Records from a dataset:
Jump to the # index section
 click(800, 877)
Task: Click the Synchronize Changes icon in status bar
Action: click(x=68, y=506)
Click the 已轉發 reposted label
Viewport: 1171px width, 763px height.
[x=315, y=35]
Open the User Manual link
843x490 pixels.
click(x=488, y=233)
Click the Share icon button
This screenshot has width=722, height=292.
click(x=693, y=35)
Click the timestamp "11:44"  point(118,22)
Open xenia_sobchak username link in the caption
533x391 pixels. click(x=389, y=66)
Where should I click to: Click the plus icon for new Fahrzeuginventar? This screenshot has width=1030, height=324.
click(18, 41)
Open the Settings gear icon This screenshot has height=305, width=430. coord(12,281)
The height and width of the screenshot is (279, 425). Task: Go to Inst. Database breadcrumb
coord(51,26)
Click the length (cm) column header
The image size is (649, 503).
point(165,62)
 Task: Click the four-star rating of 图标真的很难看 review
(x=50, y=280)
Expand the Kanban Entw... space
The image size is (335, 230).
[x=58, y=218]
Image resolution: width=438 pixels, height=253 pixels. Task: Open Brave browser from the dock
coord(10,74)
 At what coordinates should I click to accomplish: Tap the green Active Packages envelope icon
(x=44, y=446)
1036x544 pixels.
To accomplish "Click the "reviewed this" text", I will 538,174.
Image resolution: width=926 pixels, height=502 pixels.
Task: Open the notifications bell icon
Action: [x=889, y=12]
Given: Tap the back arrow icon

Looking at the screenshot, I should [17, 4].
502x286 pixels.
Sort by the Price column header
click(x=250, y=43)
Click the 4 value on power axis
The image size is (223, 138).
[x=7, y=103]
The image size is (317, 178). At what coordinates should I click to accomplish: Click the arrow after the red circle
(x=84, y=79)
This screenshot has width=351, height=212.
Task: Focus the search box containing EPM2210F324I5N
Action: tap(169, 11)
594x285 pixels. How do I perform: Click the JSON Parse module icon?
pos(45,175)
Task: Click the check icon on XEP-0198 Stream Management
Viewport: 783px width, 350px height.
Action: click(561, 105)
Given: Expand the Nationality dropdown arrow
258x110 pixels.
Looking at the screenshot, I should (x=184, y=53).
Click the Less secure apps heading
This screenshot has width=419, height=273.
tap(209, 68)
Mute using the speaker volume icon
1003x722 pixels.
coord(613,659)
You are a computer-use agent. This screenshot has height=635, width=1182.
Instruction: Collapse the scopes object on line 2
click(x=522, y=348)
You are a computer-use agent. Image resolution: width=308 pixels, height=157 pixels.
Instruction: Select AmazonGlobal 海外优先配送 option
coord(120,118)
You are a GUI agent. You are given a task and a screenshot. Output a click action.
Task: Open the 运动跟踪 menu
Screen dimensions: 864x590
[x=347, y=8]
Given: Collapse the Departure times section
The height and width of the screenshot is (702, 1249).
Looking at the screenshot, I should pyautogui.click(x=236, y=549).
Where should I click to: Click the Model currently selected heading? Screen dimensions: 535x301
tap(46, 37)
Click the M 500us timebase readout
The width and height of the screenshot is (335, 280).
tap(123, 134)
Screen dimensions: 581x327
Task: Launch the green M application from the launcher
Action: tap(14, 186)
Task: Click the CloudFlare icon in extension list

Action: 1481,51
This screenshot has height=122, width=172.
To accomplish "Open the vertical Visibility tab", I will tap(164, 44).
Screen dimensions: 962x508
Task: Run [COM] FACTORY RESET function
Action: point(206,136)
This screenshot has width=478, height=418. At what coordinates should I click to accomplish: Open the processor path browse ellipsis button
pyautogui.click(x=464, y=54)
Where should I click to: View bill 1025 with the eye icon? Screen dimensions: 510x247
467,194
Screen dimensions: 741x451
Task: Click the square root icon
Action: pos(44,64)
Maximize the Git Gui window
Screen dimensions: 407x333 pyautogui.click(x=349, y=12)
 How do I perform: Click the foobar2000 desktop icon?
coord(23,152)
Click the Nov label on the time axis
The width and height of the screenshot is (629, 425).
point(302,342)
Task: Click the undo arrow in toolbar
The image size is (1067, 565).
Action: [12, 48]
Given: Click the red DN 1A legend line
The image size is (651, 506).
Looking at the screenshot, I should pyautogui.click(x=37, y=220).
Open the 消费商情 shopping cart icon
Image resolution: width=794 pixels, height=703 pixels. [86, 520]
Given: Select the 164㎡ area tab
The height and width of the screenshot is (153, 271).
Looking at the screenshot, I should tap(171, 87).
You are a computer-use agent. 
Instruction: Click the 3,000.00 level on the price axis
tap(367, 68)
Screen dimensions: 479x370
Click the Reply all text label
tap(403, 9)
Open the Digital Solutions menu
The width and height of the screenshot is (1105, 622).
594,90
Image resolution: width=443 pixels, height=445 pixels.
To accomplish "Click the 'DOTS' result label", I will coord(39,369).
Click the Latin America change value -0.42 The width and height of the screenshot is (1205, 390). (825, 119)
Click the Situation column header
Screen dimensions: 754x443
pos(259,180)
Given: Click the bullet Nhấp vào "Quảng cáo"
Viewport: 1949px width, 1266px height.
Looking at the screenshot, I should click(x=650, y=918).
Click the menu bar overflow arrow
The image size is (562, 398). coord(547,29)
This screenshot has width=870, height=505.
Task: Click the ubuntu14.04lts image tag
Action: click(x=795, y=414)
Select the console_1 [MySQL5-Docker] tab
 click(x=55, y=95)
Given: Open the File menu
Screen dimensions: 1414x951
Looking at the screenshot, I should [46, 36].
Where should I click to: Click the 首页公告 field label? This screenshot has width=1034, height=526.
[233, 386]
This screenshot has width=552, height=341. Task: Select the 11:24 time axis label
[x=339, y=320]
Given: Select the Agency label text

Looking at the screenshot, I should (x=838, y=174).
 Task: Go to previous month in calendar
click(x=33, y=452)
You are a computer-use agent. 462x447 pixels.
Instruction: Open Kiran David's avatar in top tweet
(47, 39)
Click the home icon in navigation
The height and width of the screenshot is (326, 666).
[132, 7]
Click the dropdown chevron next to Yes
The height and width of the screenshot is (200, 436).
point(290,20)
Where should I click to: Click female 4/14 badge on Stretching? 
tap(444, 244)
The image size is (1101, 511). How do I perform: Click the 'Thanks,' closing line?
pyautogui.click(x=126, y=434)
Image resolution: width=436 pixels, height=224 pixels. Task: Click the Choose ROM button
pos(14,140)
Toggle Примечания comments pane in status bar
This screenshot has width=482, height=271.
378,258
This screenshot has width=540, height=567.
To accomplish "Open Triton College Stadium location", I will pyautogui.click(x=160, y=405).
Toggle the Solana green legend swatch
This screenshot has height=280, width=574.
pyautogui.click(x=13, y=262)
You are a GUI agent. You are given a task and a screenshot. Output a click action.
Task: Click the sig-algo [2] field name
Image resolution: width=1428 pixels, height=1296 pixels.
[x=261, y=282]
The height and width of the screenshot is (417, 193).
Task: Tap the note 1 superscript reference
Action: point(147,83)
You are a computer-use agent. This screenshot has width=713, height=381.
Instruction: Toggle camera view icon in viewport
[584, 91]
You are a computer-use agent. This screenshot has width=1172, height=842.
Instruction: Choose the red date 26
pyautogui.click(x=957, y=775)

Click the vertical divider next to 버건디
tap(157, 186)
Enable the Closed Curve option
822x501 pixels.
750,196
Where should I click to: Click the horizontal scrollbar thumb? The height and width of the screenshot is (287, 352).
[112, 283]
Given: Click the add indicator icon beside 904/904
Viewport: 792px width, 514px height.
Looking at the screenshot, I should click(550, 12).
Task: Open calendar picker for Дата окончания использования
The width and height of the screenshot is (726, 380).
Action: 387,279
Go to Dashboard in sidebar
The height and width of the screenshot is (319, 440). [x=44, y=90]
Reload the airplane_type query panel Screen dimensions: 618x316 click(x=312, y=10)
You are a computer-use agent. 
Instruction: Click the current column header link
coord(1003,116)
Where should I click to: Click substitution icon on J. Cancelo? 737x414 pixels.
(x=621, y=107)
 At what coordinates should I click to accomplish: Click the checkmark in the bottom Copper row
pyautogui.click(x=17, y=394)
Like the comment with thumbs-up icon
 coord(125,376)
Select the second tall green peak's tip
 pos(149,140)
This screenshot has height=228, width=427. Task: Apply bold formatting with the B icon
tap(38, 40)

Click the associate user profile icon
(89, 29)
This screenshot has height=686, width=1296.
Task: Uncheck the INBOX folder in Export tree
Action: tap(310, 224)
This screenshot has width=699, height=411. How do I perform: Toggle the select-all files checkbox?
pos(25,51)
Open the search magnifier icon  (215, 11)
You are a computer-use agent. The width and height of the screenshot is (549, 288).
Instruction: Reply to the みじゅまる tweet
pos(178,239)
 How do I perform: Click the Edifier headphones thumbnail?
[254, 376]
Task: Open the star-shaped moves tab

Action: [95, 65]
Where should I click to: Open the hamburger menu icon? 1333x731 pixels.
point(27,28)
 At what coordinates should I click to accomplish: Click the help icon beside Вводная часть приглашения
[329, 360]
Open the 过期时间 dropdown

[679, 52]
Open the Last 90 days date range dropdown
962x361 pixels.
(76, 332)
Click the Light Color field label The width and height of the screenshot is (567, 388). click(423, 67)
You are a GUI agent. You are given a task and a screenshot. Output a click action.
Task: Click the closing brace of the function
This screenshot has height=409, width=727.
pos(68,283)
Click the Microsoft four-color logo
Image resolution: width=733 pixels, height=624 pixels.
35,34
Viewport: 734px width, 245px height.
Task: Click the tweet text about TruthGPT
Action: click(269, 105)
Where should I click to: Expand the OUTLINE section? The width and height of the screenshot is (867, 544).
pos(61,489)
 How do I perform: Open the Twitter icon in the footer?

# Brief:
Once you find the line with "Where should I click to: Click the plus" in the entries above, output it and each line after it up to and including the line with "1036x544 pixels.", and nothing else.

# Output of the exercise:
Where should I click to: Click the plus icon for new Fahrzeuginventar? This screenshot has width=1030, height=324.
click(18, 41)
Open the Settings gear icon This screenshot has height=305, width=430. coord(12,281)
The height and width of the screenshot is (279, 425). Task: Go to Inst. Database breadcrumb
coord(51,26)
Click the length (cm) column header
The image size is (649, 503).
point(165,62)
 Task: Click the four-star rating of 图标真的很难看 review
(x=50, y=280)
Expand the Kanban Entw... space
The image size is (335, 230).
[x=58, y=218]
Image resolution: width=438 pixels, height=253 pixels. Task: Open Brave browser from the dock
coord(10,74)
 At what coordinates should I click to accomplish: Tap the green Active Packages envelope icon
(x=44, y=446)
1036x544 pixels.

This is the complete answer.